(Exercise directions)
Tell me, please, how many lines in the records below include the word "computer". Give no more than the number.

(Records supplied)
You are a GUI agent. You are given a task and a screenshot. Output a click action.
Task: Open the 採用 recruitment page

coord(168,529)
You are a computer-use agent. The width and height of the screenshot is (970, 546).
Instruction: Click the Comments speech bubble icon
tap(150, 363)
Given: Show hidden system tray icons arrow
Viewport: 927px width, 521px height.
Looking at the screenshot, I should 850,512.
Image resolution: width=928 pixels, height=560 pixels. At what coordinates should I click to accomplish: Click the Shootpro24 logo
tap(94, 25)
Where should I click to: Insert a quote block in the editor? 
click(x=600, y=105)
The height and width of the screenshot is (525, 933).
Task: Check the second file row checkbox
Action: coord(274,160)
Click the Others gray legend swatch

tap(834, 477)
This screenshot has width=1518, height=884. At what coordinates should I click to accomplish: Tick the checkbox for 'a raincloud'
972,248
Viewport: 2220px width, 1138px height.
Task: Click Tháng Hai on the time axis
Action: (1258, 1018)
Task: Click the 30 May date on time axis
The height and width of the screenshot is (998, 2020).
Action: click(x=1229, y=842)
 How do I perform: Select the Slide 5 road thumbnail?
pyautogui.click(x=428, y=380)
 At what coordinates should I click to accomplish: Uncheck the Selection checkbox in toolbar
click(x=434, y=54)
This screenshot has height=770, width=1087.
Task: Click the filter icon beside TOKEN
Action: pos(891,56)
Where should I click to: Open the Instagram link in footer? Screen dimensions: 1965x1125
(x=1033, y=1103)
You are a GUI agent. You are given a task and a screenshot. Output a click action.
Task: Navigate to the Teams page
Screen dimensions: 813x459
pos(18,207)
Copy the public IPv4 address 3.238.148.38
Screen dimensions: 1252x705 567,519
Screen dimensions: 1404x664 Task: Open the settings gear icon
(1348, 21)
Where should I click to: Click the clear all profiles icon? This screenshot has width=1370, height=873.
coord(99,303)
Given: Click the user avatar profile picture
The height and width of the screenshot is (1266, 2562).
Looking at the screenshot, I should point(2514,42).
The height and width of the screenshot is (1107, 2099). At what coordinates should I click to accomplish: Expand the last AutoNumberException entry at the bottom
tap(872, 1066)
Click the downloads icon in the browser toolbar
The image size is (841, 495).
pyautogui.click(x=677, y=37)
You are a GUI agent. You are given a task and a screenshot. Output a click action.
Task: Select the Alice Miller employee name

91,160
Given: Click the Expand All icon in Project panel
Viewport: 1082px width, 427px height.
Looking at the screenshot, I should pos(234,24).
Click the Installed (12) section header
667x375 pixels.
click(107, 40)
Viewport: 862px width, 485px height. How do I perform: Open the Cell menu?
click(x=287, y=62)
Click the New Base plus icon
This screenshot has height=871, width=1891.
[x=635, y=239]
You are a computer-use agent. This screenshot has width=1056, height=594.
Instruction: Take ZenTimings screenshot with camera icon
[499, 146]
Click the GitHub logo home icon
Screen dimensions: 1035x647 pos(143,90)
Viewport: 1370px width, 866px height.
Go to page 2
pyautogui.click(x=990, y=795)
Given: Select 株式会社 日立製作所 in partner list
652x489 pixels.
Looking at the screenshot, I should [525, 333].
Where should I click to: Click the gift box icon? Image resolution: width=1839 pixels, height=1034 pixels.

(Answer section)
2